We feel blessed by the uniqueness of our home region and how it is marvelously reflected in the cheese. Whenever possible, we source our spices and wines from other local farmers to carry on the flavor tradition of our region and to support other family farms.
We love cows!!! Daniel has been passionate about the care of his four legged friends since he was just a boy. We love to see them thrive. They are the hub around which everything else revolves.
After feeding his cows conventionally for years, transitioning the cows to grass has been like fulfilling an impossible dream. But with his knowledge of herd health, he guards their well-being religiously. We milk seasonally with their best interests in mind. Hay will maintain a cow, but without concentrates, she produces milk off of her own reserves. Because our cows calve in the spring to make the best of the optimum forages we avoid milking them when the grass is done to preserve her reserves and give her a much earned rest before the new season.
Our cows have forages in season and a constant supply of hay, free choice. Redmonds salt and minerals are also always available. In the barn, the girls are treated to about 4lbs a day of beet pulp. Unless it is milking time, they have the run of the barns and pasture. They have their favorite hangouts when it is hot and they like to come in and visit their calves periodically.
Periodically one will have trouble with a bout of mastitis or other ailment. If it is a longstanding ailment we will retire her to raise calves on the farm. But for a bout of mastitis, we will generally treat the ailment naturally. However, there are strains that are deadly and we will not hesitate to use antibiotics in life threatening cases. We will then follow the recommended withholding times, doubled for added safety.
Conventional dairy wisdom calls for antibiotics when a cow is about to stop milking for the season. But we take the extra time necessary to slowly wind down our cow's lactation and let her udders go dormant naturally. We take antibiotic resistance seriously and do not waste them on healthy cows, who do need their natural bacteria.
We love these cows. For many of them, Daniel can share stories about their mothers and grandmothers. Their lines have been apart of the farm for generations! By taking good care of them, they take good care of us!

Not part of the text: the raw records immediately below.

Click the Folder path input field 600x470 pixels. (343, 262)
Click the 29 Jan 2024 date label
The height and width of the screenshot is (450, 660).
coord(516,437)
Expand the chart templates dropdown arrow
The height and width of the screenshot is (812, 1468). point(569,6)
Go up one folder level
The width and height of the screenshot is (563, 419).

Calves are a spring delight! Bouncing and racing across the field, calves naturally like to hang out with their own age group! A mob of calves in their "teens" are a lively bunch and the most likely to be causing fence mischief! Raising these animals in an atmosphere that nourishes their natural and social instincts is important.

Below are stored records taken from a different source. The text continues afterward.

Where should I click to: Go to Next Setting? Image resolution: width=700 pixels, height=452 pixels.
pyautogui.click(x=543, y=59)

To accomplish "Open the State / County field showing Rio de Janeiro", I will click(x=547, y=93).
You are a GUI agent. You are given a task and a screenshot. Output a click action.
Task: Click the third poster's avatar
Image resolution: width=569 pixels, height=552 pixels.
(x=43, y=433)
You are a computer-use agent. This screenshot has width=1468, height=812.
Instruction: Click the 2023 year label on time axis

When calves are born to mothers on the milking line, they stay with their mamas for roughly two weeks. The milk from their own mothers and social bonding that is taking place with her will start that calf off right! Later, calves are housed in the barn so that their mothers can visit and the calves can sneak a drink through the fence! We always feed them milk rather than formula and they will be on that regimen for 2 months longer than conventional dairy calves.
Calves are never isolated in hot calf hutches. Instead they are moved out to their own pasture for the summer.
We no longer dehorn calves. It is a painful practice that requires the farmer to physically dig the base of the horn out of the skull. It is unnecessary in a grass based operation. When they are fully grown we will sometimes tip their horns if they are aggressive, but on the whole we try to leave them intact. Tails are also left fully intact.